Finding Home Within Ourselves

“Winter is the time for comfort, for good food and warmth, for the touch of a friendly hand and for a talk beside the fire: it is the time for home.”

― Edith Sitwell

It's almost December and as the days become short and the winds blow cold we are instinctively called to move inside. This time of year is perfect for deep self-reflection as we seem to be asked by those blowing winds and dark afternoons to come home to ourselves. We are called to light the fire within and take time to get to know ourselves by reconnecting to something we thought lost. We slow down and begin to listen to what we truly need - our own deep and magnificent love warming us from the inside.

At Nectar we celebrate this hibernation and create a safe space to explore and reconnect with paint and community. We are warmed by our own light as we show up for ourselves and each other. Together we create a place where we can arrive just as we are without a mask or a plan, a place where vulnerability and truth are things to be celebrated and encouraged - a place where we are truly seen.

The studio will be open every weekend this month, so if you need a break from the busy energy of the season or a warm place to connect with others during the holidays, we'd love to see you!
Jenny & StephanieWishing you peace this season,
Jen and Steph

Sunday, November 17, 2013

Being Who You Are


Who am I? What is my true nature? Am I worthy of love?

This last month I attended two different retreats that invited me to step out of my normal modes of operation and delve deep within. The first was a process painting retreat with my mentor Sarah Oblinger and took place at a YMCA camp nestled in the Flint Hills of Kansas. The second was an insight meditation silent retreat with my dharma teacher Robert Brumet and took place in a clubhouse tucked away in nature at Unity Village, Missouri. While these two retreats were quite different in design--(one involved the colorful and soulful acts of painting, dancing, connecting, sharing food and stories, while the other utilized more solitary and inward practices of silent meditation)--they wove together for me a common theme: The courage and compassion to see and accept myself as I truly am. Both retreats I went into with a sense of identity (of "being someone doing something") and both I came out of feeling raw, vulnerable, fully alive, and completely connected with my heart.

Each retreat--each in its own way--taught mindfulness, or consciousness of what is. In order to have clear awareness, we must be willing to strip away the stories and see something as it truly is, not as we would like it to be. The myth of perfectionism has driven me for most of my life. Somehow at an early age I adopted the belief that "if I'm just good enough, I will be loved." Unfortunately, from that vantage point, enough is never enough.

I am very moved by the work of the "vulnerability guru", researcher and storyteller Brené Brown. In case you aren't one of the 12 million+ people who have viewed her wildly popular TED talk on The Power of Vulnerability or the more recent talk on Listening to Shame, I HIGHLY recommend watching them.
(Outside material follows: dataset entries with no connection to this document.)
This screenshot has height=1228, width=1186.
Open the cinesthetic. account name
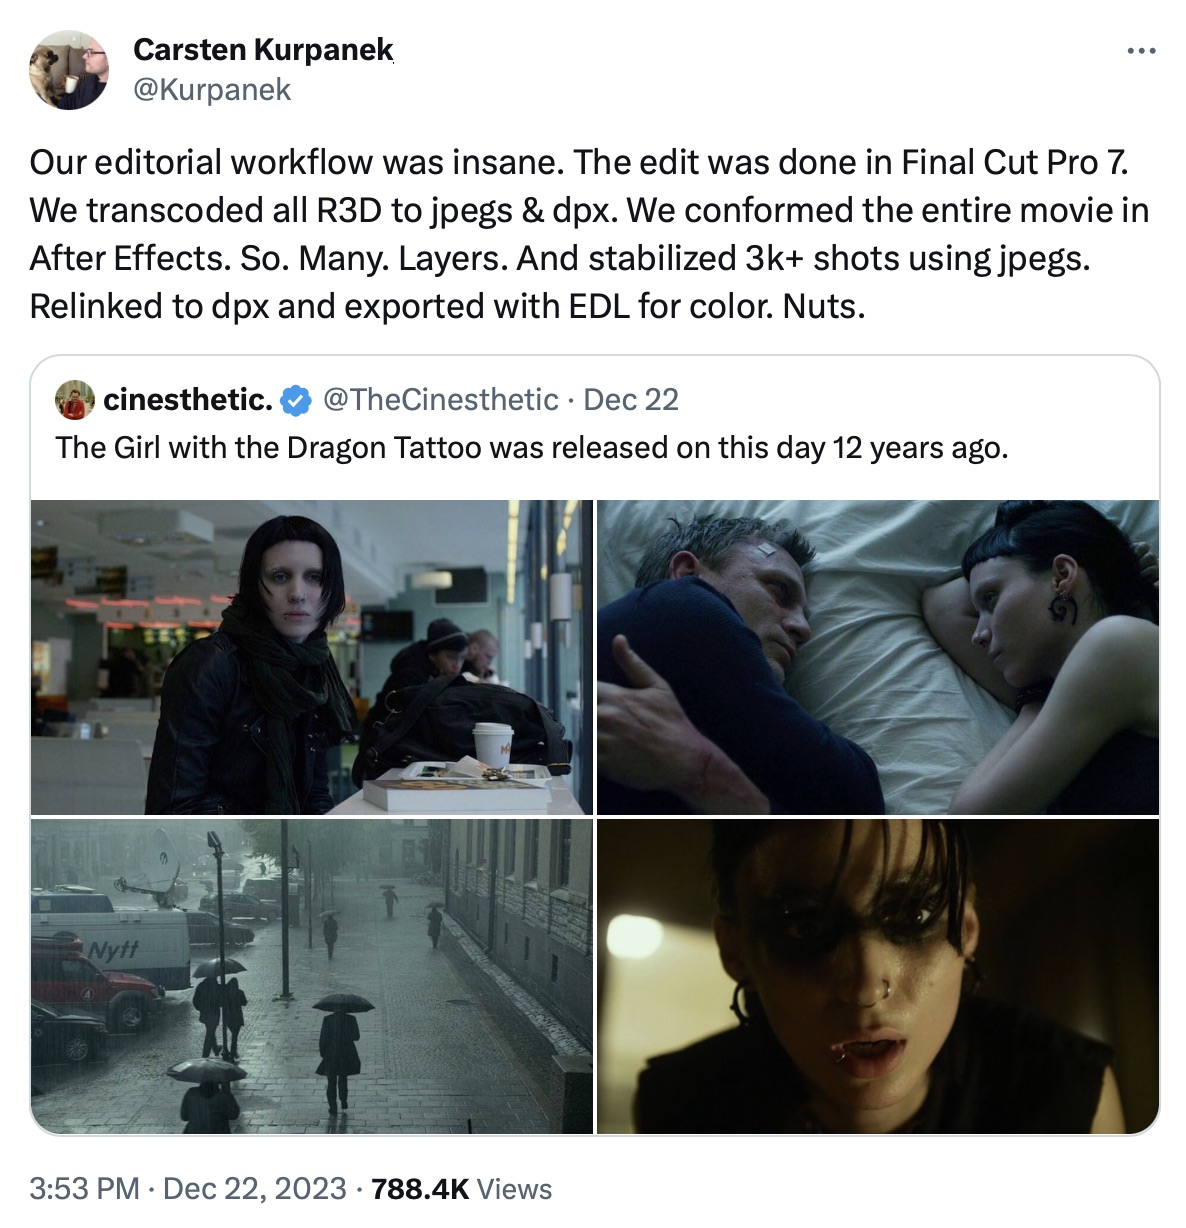click(188, 399)
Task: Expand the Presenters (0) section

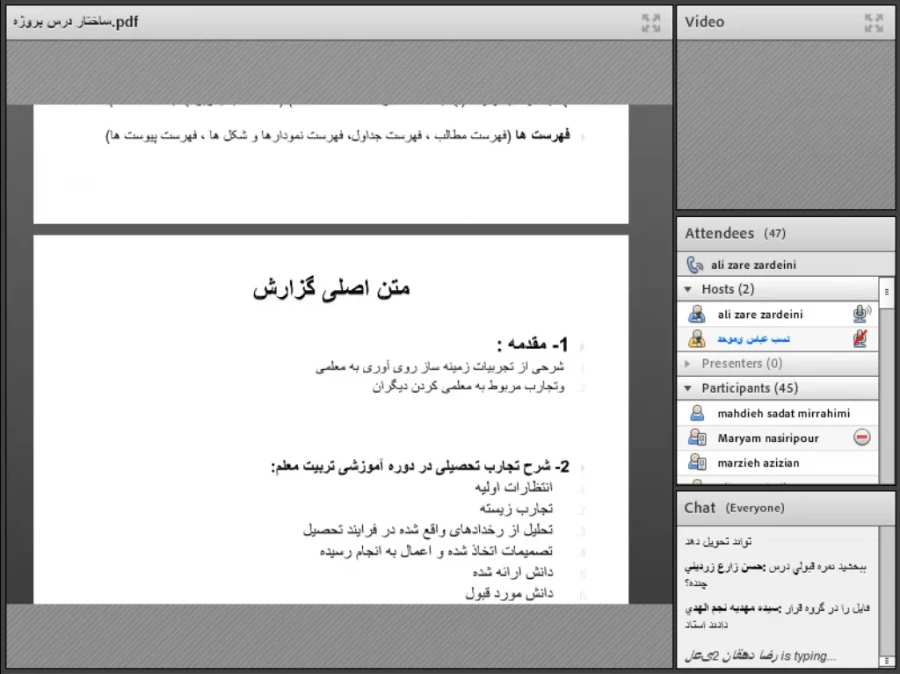Action: [686, 363]
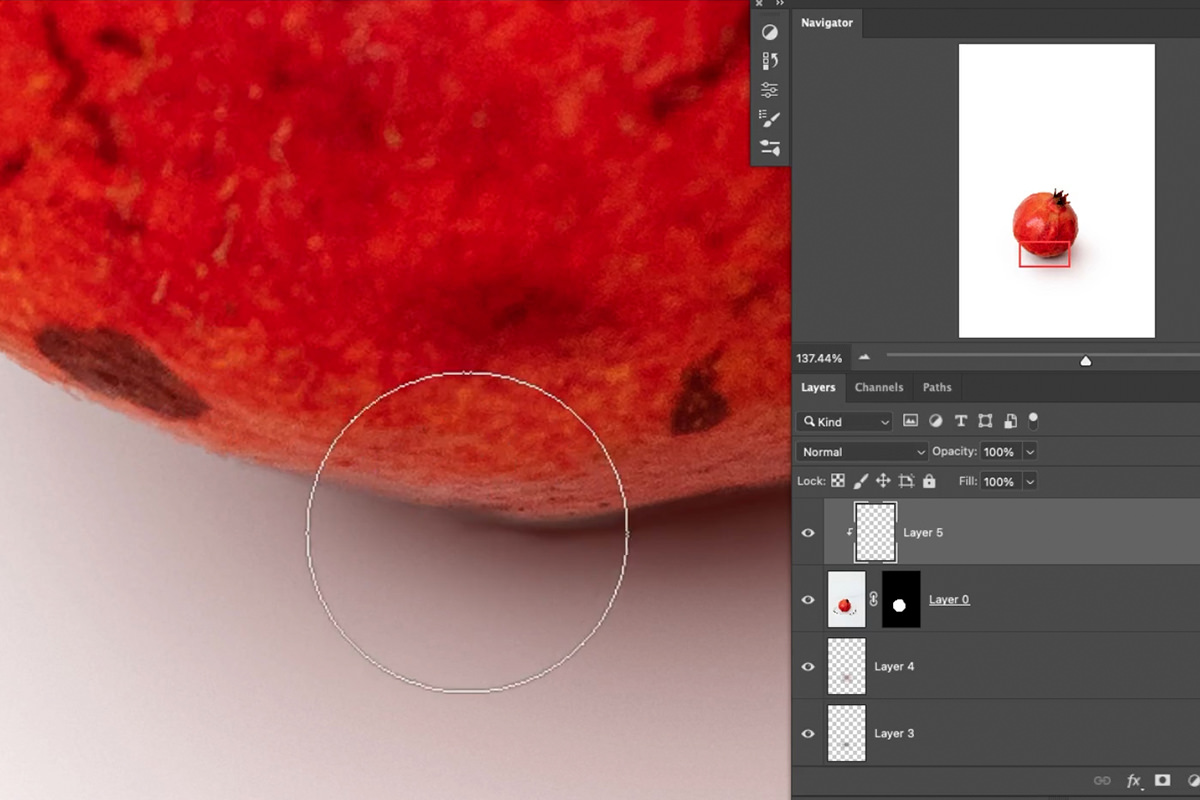Toggle the layer filtering switch
Viewport: 1200px width, 800px height.
click(1035, 421)
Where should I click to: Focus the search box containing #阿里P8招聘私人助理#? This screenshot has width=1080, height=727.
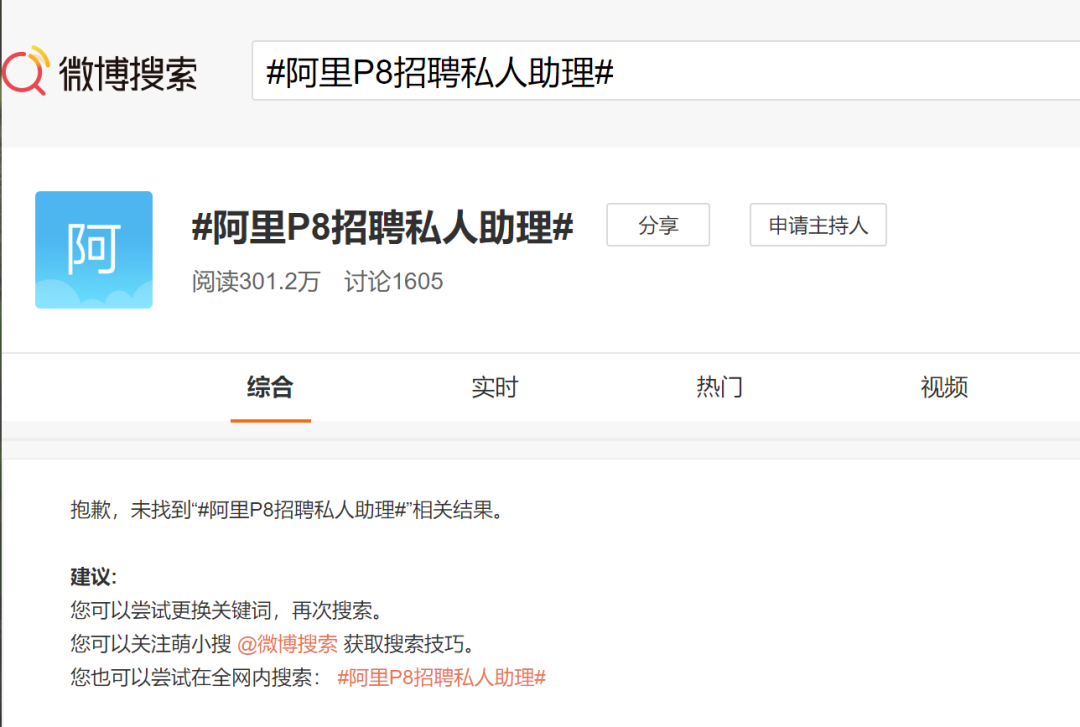tap(660, 72)
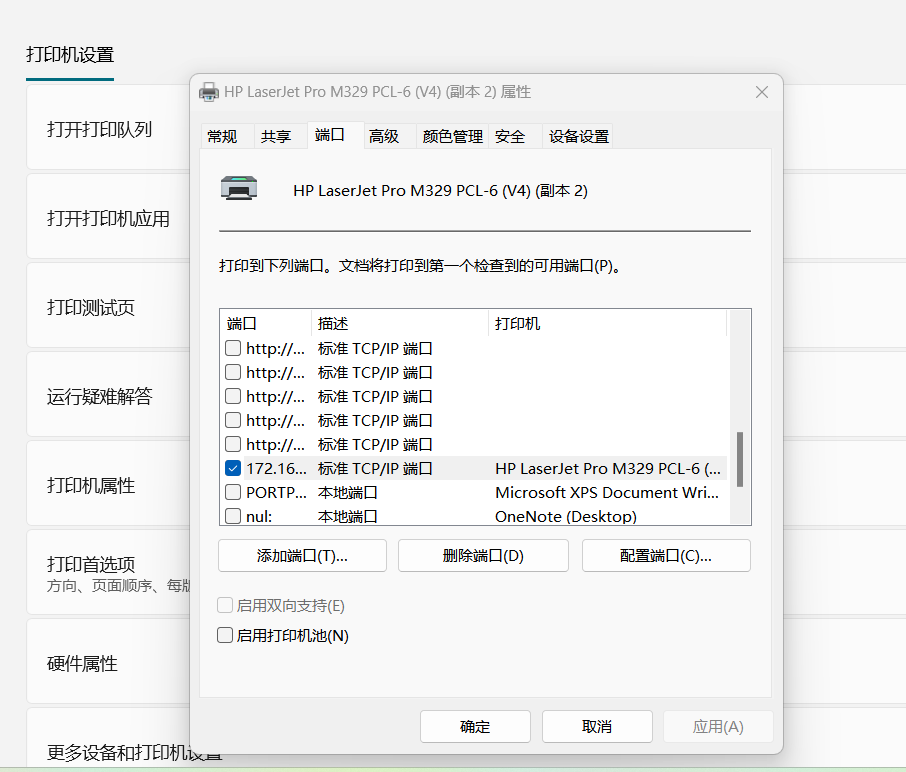Click the HP LaserJet printer icon above the port list
This screenshot has width=906, height=772.
[x=238, y=187]
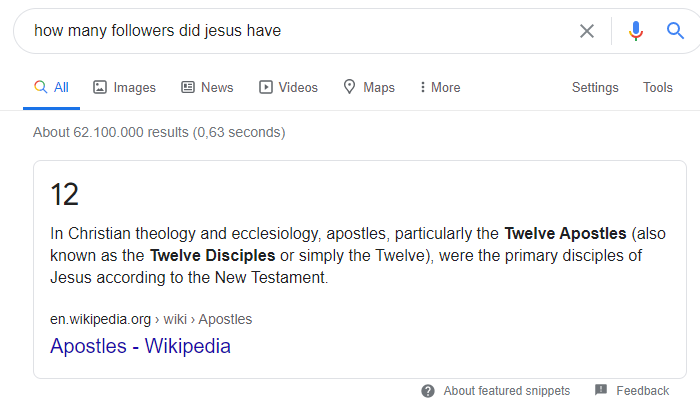Click the Feedback flag icon
700x404 pixels.
[x=601, y=390]
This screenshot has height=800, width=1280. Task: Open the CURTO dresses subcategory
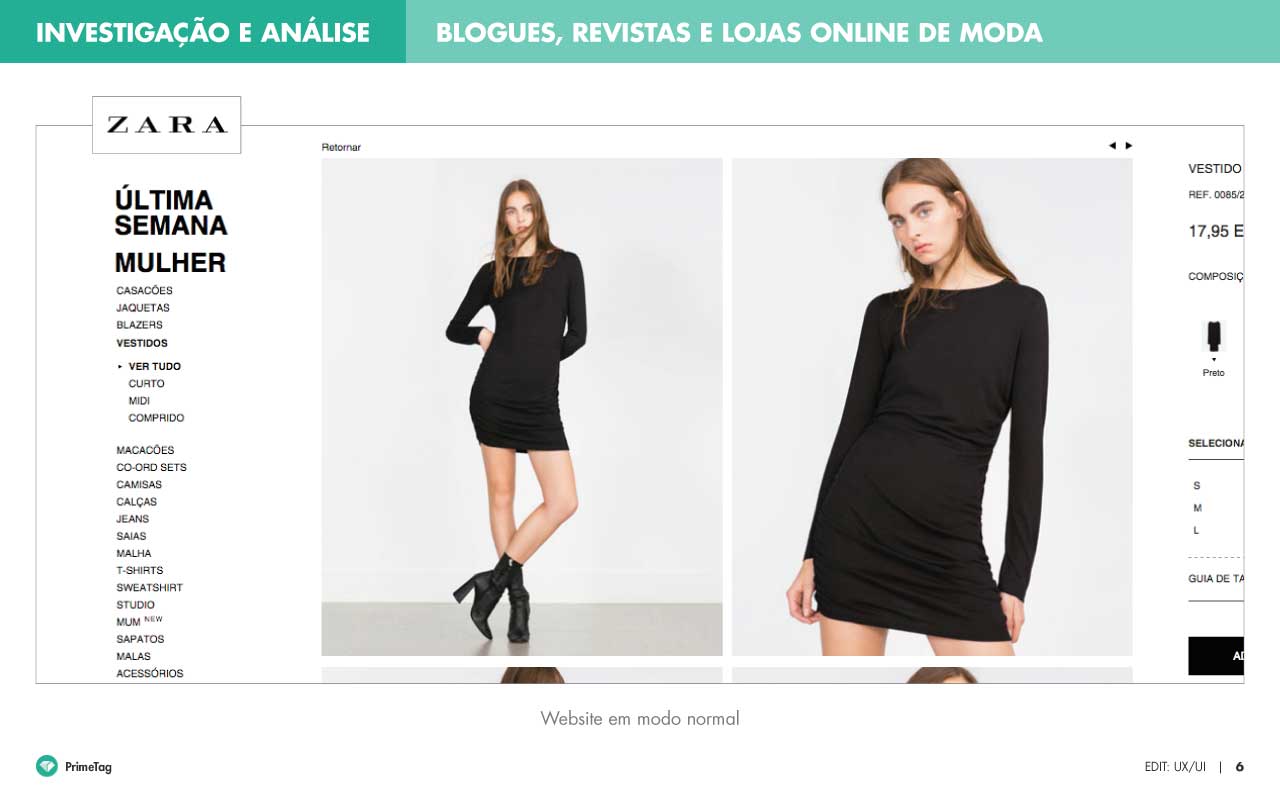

She talks about shame as being the fear of disconnection ("Is there something about me that, if other people know it or see it, that I won't be worthy of connection?") She says you must be willing to let go of who you think you should be in order to be who you really are. A scary thing, and yet crucial for true living.

Who am I when I strip away the strategies? When I let go of the stories? I might have a sense of comfort and familiarity in my old-yet-outdated identity, but the truth of who I am so much bigger. So much deeper. So raw. So human. Imperfect, and yet completely deserving of love.

When we reject part of our essence, we might unknowingly be treating ourselves in a violent way, whether through our self-talk or in the way we relate to our bodies. And that's so easy to do--I mean, how many times through our popular culture do we subliminally receive the message that we are not okay as we are? Perfectionism is a trap. It's a distraction from what truly is. Practicing compassion for oneself becomes an act of courage in a world clouded by delusion.

Who am I really? I am enough.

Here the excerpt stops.